The truce became a symbol of reconciliation, a glimmer of humanity against the darkness of war. Some of the soldiers remained “good friends” with their opponents after the accord lapsed. They had more in common with their suffering fellow soldiers than with civilians on the home front.
Participants expressed wonder at the event. “Yesterday,” a young member of the London Rifle Brigade wrote to his mother, “the British & Germans met & shook hands in the Ground between the trenches. Marvellous, isn't it?”
An officer remembered that men from both sides joined in singing “‘Auld Lang Syne.” He wrote, “It was absolutely astounding.” One British soldier noted, “Looking back on it all, I wouldn't have missed that unique and weird Christmas Day for anything.”
A member of the Scottish Black Watch regiment remarked on the silence. “All I'd heard for two months in the trenches was the hissing, cracking and whining of bullets in flight, machine gun fire and distant German voices. But there was a dead silence that morning. We shouted, ‘Merry Christmas!’”
Men even played football on whatever level ground they could find between the lines. “Eventually the English brought a soccer ball from their trenches,” a German soldier recorded in his diary, “and pretty soon a lively game ensued. How marvelously wonderful, yet how strange it was.”

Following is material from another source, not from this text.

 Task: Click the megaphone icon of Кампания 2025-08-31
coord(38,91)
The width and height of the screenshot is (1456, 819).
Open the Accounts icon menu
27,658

Ranking officers viewed the truce differently. The commander of French 10th Army remarked on the “unfortunate consequences” when soldiers “become familiar with their neighbors opposite.” A private noted that a British brigadier general “came round the trenches and told every fellow to shoot any German he saw . . . no one took any notice of this order and carried on as usual.”
A corporal in the 16th Bavarian Reserve Infantry complained of the truce to his fellows, “Such a thing should not happen in wartime. Have you no German sense of honor left?” His name was Adolf Hitler.
As Christmas 1915 neared, opposition by the brass to any kind of truce grew. It had been a year of battles that had accomplished little more than to add names to war memorials. Yet some British officers encouraged units to mount raids and to harass the opposing line. They ordered Christmas artillery barrages. German commanders forbade fraternizing. “Every approach to the enemy,” they announced, “will be punished as treason.”
But holiday truces happened even that year. One English infantryman remembered being called to by enemy soldiers “with encouraging shouts that we could neither understand nor misunderstand. A drunken German stumbled over his parapet and advanced through the barbed wire, followed by several others, and in a few moments there was a rush of men from both sides, carrying tins of meat, biscuits and other odd commodities.”
The poignant stories of the Christmas truce remind us of another refrain heard during wartime. It expresses the sincere but often vain hope that the fighting will be over and the troops will be back home “before Christmas.”
Yet wars are always easier to begin than to end. As the Great War continued, Christmas 1916 saw no pause in the fighting. That year, a German officer sent a letter home. “My Dear Mother,” he wrote. “Perhaps next Christmas the war will be over and I shall be back with you all again. How we long for that time when we shall be able to look back on these days and regard them as a dream . . .”
Have a merry and a peaceful Christmas and spare a thought for those who can’t make it home.
Morning Jack. Another good article from Talking to America. I pray that there will be no more war and peace can be an everyday thing, not just once a year. Happy Holidays and be well.
Peace is the carrot at the end of the stick, war is the means to achieve it. Works great. Not!